A Clydebank man who narrowly avoided a collision on Great Western Road has been banned from driving for more than three years.

John Hart, of Whin Street, pleaded guilty when he appeared on an undertaking at Dumbarton Sheriff Court on November 28.

The 52-year-old admitted to driving on the A82, Great Western Road, without due care and attention or without reasonable consideration of other persons. He failed to maintain a proper lane discipline causing his vehicle to swerve across lanes.

He failed to maintain a safe distance from the vehicle in front of him, forcing him to make an emergency stop to avoid a collision.

Hart then failed to provide two specimens of breath at Clydebank police office.

A plea of not guilty was accepted on a third charge of failing to provide a preliminary breath specimen at the scene.

Fiscal depute Megan Dow told the court that police were on patrol around 3.45pm when they got a call about a car in the Glasgow area driving in an erratic manner.

Around 4pm, police were westbound on Great Western Road near the junction with Kilbowie Road and saw Hart drifting over the lanes and narrowly avoiding a collision.

The driver then had to perform an emergency stop to avoid a crash with the vehicle in front.

Officers eventually managed to get Hart to pull over and they asked him if he had consumed alcohol. He denied drinking, but they could detect a strong smell of alcohol and his eyes were glazed and speech slurred.

Hart was arrested and taken to Clydebank police office where he twice refused to give a specimen of breath.

Defence solicitor Brian McGuire said his client worked for a motor vehicle agency but would not lose his job.

Hart had been on extended leave from his work because of mental health issues. He returned on the day of the offences but was struggling to cope and left early.

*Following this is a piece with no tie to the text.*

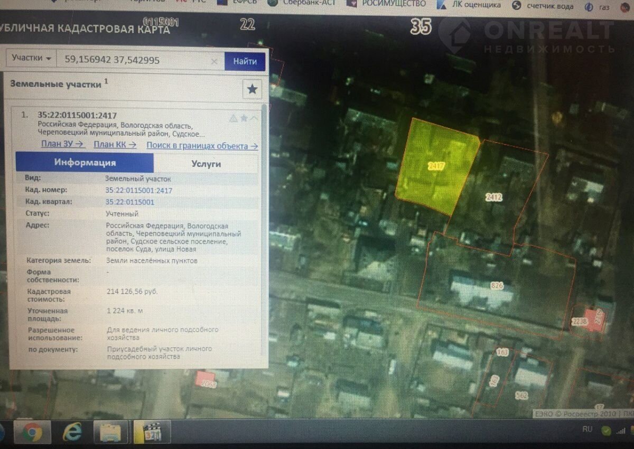Clear the search field with the X icon
The width and height of the screenshot is (634, 449).
214,61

He was on his way home and "took drink", which he had been using as a way to deal with his difficulties.

Mr McGuire said: "He has had such a fright from this he has not had a drink since.

"He is working with his GP and local addictions team."

Sheriff Mungo Bovey KC noted that this was Hart's second analogous offence.

He said: "I'm very concerned you're driving was so badly affected as to constitute the charge."

Hart was disqualified from driving for 40 months but can reduce that by four months if he completes a drink driving rehabilitation course.

He was also fined £1,000 plus a £40 victim surcharge.